What’s my mission here?
Next thing you know, you’re bogged down, overwhelmed by sifting through the sheer volume of data that came back.
So, do you have an intelligence question?
Let’s explore a broad example. Intelligence “Risk” is a concept that gets thrown around a lot. Clients consuming intelligence reports often don’t realize that “Risk”, as a concept, breaks down in a number of ways.
One common way is to consider RISK as the product of THREAT and HARM. These sub-concepts also break down. So let’s delve into THREAT.
Depending on the model you adopt, THREAT can break down into the components of CAPABILITY and INTENT.
Now you have THREAT broken into the component parts, it’s a good time to assign your intelligence questions. For example:
CAPABILITY: Does the target have access to firearms?
INTENT: Does the target want to mount an attack?
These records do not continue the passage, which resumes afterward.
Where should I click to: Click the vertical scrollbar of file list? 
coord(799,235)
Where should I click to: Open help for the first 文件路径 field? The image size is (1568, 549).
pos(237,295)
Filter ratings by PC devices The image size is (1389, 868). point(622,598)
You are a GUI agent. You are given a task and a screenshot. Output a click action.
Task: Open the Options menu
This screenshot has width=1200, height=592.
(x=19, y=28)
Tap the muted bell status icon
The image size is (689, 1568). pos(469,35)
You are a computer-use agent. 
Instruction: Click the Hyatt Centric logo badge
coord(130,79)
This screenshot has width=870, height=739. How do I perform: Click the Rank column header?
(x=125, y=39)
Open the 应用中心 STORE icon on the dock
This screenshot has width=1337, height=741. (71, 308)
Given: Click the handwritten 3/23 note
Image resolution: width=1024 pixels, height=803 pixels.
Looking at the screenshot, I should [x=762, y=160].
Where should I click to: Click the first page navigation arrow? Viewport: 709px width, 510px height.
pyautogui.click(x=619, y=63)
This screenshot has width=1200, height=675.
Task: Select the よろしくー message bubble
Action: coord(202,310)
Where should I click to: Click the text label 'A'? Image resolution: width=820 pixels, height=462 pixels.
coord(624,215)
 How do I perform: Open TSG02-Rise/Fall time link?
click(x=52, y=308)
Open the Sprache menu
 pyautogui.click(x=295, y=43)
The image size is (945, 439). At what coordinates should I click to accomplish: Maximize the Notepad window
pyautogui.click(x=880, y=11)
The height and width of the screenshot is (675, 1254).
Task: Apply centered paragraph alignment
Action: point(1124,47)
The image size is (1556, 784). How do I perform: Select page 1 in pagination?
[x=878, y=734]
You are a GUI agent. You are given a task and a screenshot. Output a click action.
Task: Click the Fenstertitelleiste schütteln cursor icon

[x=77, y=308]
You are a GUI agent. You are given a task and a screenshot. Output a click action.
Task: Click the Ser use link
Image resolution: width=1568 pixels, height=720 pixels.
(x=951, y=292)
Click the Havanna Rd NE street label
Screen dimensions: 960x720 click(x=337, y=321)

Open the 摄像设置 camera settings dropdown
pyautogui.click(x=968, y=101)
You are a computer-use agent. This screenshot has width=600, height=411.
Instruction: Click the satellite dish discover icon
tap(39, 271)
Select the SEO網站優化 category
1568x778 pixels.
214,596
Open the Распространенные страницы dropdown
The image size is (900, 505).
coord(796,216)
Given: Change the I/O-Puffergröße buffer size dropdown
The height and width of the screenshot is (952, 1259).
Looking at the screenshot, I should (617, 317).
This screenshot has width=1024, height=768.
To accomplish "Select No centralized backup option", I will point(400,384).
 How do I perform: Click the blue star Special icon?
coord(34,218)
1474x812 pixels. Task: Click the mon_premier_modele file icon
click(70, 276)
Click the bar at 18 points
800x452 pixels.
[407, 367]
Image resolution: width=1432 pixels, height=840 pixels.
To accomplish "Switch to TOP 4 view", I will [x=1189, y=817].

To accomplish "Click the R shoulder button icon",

Taking these simple steps early in an investigation puts you in a position to assign clear intelligence questions to the data you collect. This in turn pushes you to collect data to meet a clear purpose – answer these clear intelligence questions to achieve the intelligence mission.
It also ensures your investigation is narrow and targeted enough that you only collect data that is relevant to the question and mitigates the chance of over-reaching by collecting beyond your mission.
Well, in the past this was certainly true…..
But more recently, my view of that statement has changed. We now have technology that genuinely challenges that notion. Sure, technology isn’t going to replace the human element any time soon, but we’re certainly on a trajectory where that’s a realistic end-game.
Right now, what technology can offer is consistent, repeatable, automated (and semi-autonomous) frameworks to tame the tsunami of data that drowns analysts and makes us all feel like the task of intelligence analysis is overwhelming. Technology like the Fivecast ONYX risk detector framework allows you to establish targeted collection of Surface, Deep, and Dark Web content, with automated and user-trainable assessment features powered by AI and machine learning that sift deep into the data to detect the answers to your intelligence questions.
The key to taming the data tsunami is as simple as my opening statement: having a question. More importantly, knowing when to ask the right intelligence question and applying that insight to guide advanced open-source intelligence technology features to do the heavy lifting for you.
With open-source intelligence solutions like Fivecast ONYX, intelligence analysis becomes a much more exact science!
This is just a simple example. The concept of risk is broad and applied in remarkably different ways across the intelligence disciplines, but with early consideration of the WHY, any intelligence problem can be broken down into a series of questions with clear answers.
Your intelligence collection, achieved through powerful tools like Fivecast ONYX, becomes direct, faster, more efficient, and tailored to meet your intelligence mission.